EM maximizes likelihoods with latent variables by alternating between inferring hidden structure (E-step) and optimizing parameters given that structure (M-step).

The problem (before → after)

Before: Latent variables make direct maximization of log-likelihood hard.
After: Lower-bound the log-likelihood with a tight bound at current parameters and maximize it alternately.

Mental model first

Imagine sorting blurry photos into albums: first, guess which album each photo belongs to (E-step); then, update album covers (parameters) to best fit the assignments (M-step). Repeat until stable.

Just-in-time concepts

Complete-data log-likelihood; Q(θ|θ^t) = E_{Z|X,θ^t}[log p(X,Z|θ)].
Monotonicity: Each EM step does not decrease the observed-data log-likelihood.
Examples: GMM with closed-form responsibilities and parameter updates.

First-pass solution

Initialize θ; E-step compute responsibilities; M-step update parameters; check convergence of log-likelihood.

Variants: ECM, ECME, generalized EM.
Initialization via k-means for GMMs; annealing to escape poor local maxima.
EM as coordinate ascent on ELBO with q fixed to posterior.

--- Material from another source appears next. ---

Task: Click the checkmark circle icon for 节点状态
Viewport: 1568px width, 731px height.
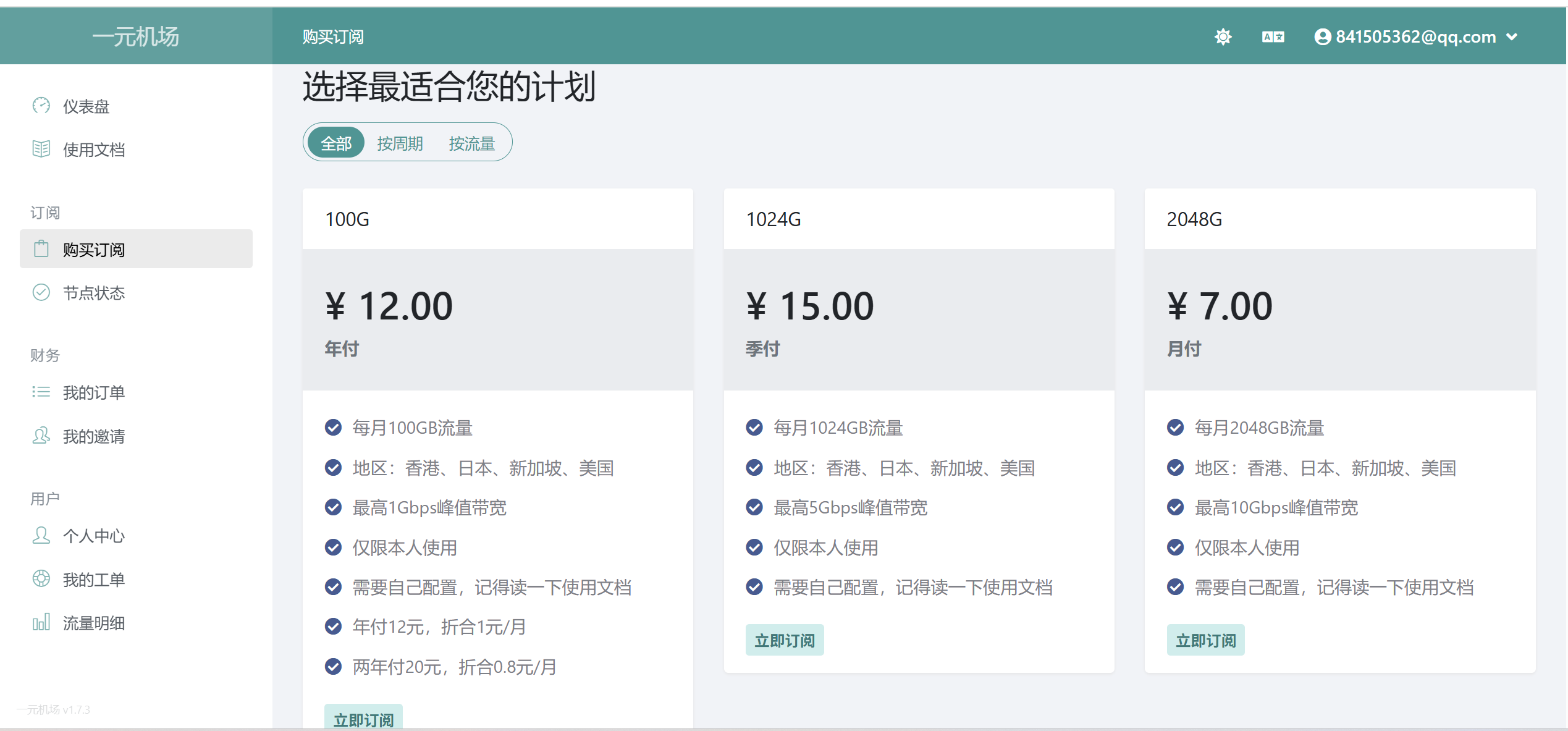Action: tap(41, 292)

Code as a byproduct (GMM E-step)

import numpy as np

def estep_gmm(X, pis, mus, sigmas):
    K = len(pis)
    N = X.shape[0]
    resp = np.zeros((N, K))
    for k in range(K):
        resp[:, k] = pis[k] * gaussian_pdf(X, mus[k], sigmas[k])
    resp = resp / resp.sum(axis=1, keepdims=True)
    return resp

Principles, not prescriptions

Use problem structure for closed-form E/M steps where possible.
Monitor log-likelihood; guard against singularities in mixtures.

Common pitfalls

Poor initialization → local maxima; degenerate covariances in GMMs.
Misinterpreting monotonicity as convergence to global optimum.

Connections and contrasts

See also: [/blog/variational-inference], [/blog/black-box-vi].

Quick checks

Why monotone increase? — EM maximizes a tight lower bound each step.
Why k-means init for GMMs? — Provides sensible cluster seeds.
When use generalized EM? — When exact M-step is hard.